Covariance and contravariance are terms that refer to the ability to use a more derived type (more specific) or a less derived type (less specific) than originally specified. Generic type parameters support covariance and contravariance to provide greater flexibility in assigning and using generic types.
In C#, covariance and contravariance enable implicit reference conversion for array types, delegate types, and generic type arguments. Covariance preserves assignment compatibility and contravariance reverses it.
You can declare a generic type parameter contravariant by using the in keyword. The contravariant type can be used only as a type of method arguments and not as a return type of interface methods. The contravariant type can also be used for generic constraints.
I am wondering if dynamic is semantically equivalent to object when used as a generic type parameter.
Your conjecture is completely correct.
"dynamic" as a type is nothing more than "object" with a funny hat on, a hat that says "rather than doing static type checking for this expression of type object, generate code that does the type checking at runtime". In all other respects, dynamic is just object, end of story.
I am curious why this limitation exists since the two are different when assigning values to variables or formal parameters.
Think about it from the compiler's perspective and then from the IL verifier's perspective.
When you're assigning a value to a variable, the compiler basically says "I need to generate code that does an implicit conversion from a value of such and such a type to the exact type of the variable". The compiler generates code that does that, and the IL verifier verifies its correctness.
That is, the compiler generates:
Frob x = (Frob)whatever; But limits the conversions to implicit conversions, not explicit conversions.
When the value is dynamic, the compiler basically says "I need to generate code that interrogates this object at runtime, determines its type, starts up the compiler again, and spits out a small chunk of IL that converts whatever this object is to the type of this variable, runs that code, and assigns the result to this variable. And if any of that fails, throw."
That is, the compiler generates the moral equivalent of:
Frob x = MakeMeAConversionFunctionAtRuntime<Frob>((object)whatever); The verifier doesn't even blink at that. The verifier sees a method that returns a Frob. That method might throw an exception if it is unable to turn "whatever" into a Frob; either way, nothing but a Frob ever gets written into x.
Now think about your covariance situation. From the CLR's perspective, there is no such thing as "dynamic". Everywhere that you have a type argument that is "dynamic", the compiler simply generates "object" as a type argument. "dynamic" is a C# language feature, not a Common Language Runtime feature. If covariance or contravariance on "object" isn't legal, then it isn't legal on "dynamic" either. There's no IL that the compiler can generate to make the CLR's type system work differently.

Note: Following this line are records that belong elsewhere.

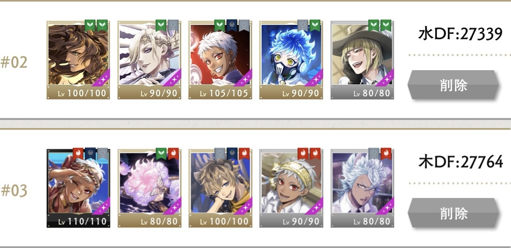The height and width of the screenshot is (248, 511).
Task: Click the 水DF:27339 team stat label
Action: pyautogui.click(x=460, y=34)
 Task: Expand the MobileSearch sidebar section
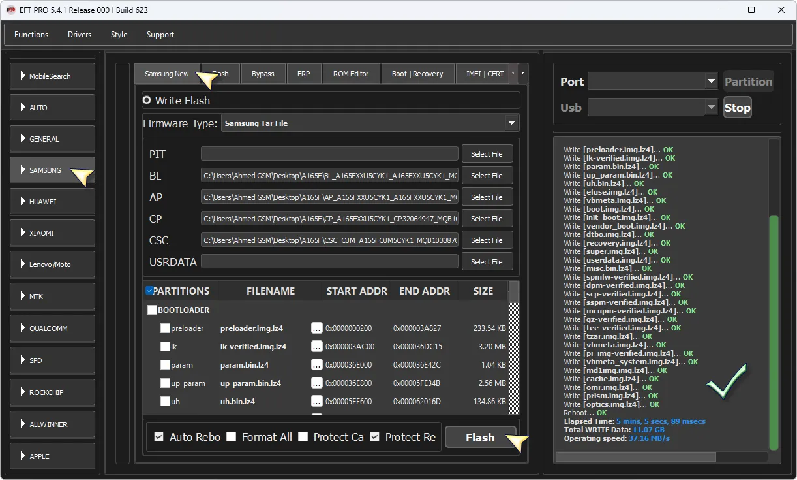coord(52,76)
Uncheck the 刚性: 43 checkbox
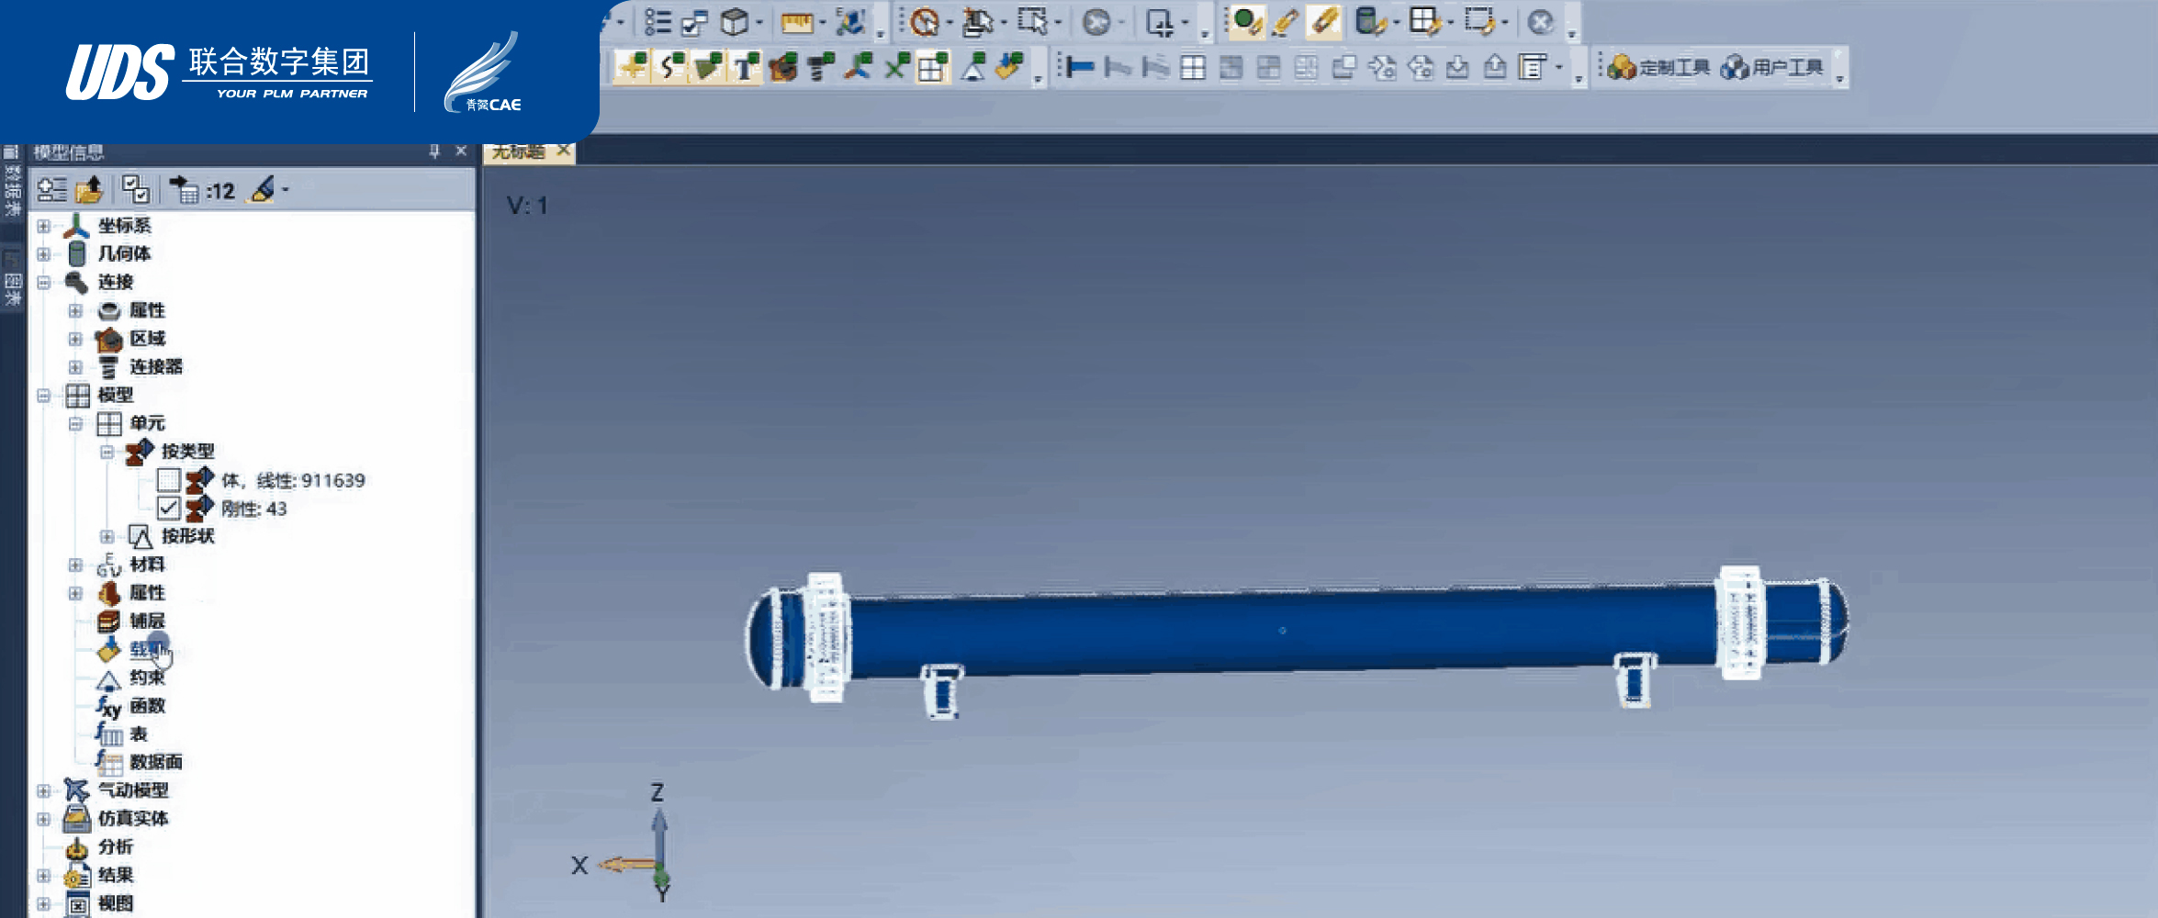Image resolution: width=2158 pixels, height=918 pixels. click(x=168, y=508)
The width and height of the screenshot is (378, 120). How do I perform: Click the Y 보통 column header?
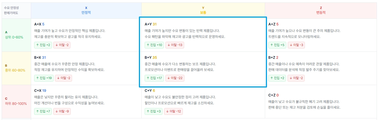pyautogui.click(x=203, y=10)
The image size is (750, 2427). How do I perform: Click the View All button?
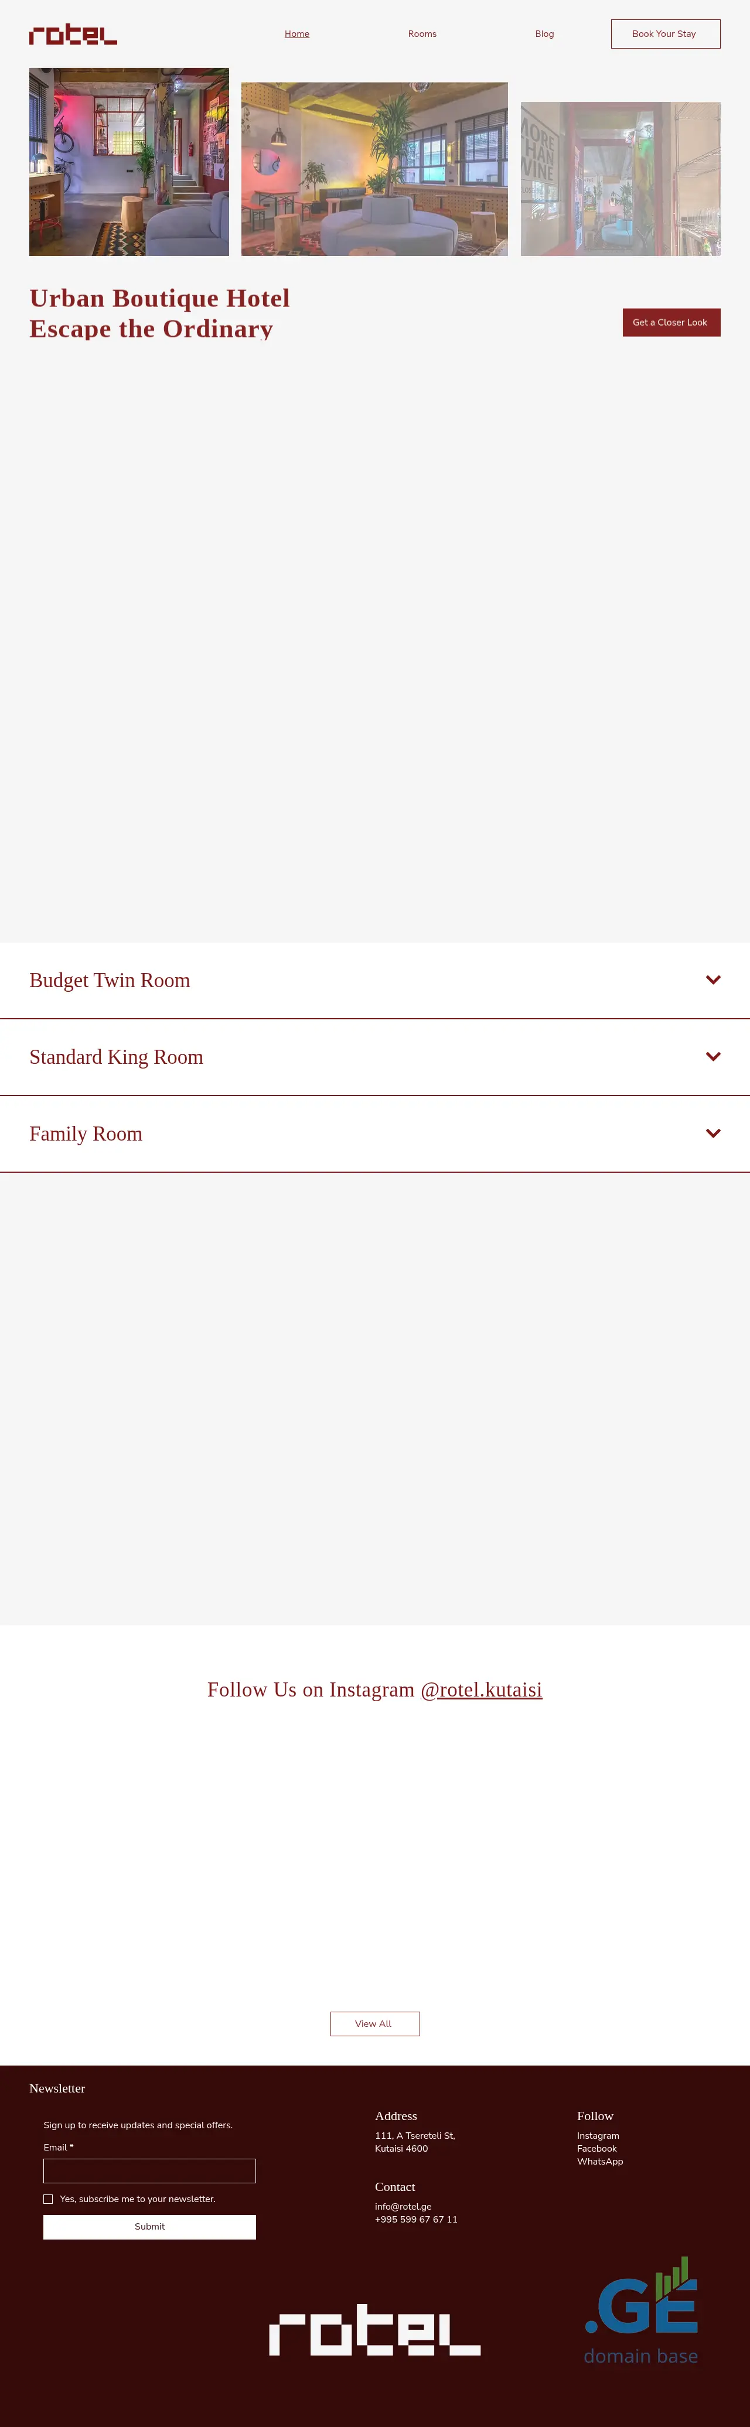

This then explains why it is that you observe that there is a conversion from, say, List<dynamic> to and from List<object>; the compiler knows that they are the same type. The specification actually calls out that these two types have an identity conversion between them; they are identical types.
Does that all make sense? You seem very interested in the design principles that underly dynamic; rather than trying to deduce them from first principles and experiments yourself, you could save yourself the bother and read Chris Burrows' blog articles on the subject. He did most of the implementation and a fair amount of the design of the feature.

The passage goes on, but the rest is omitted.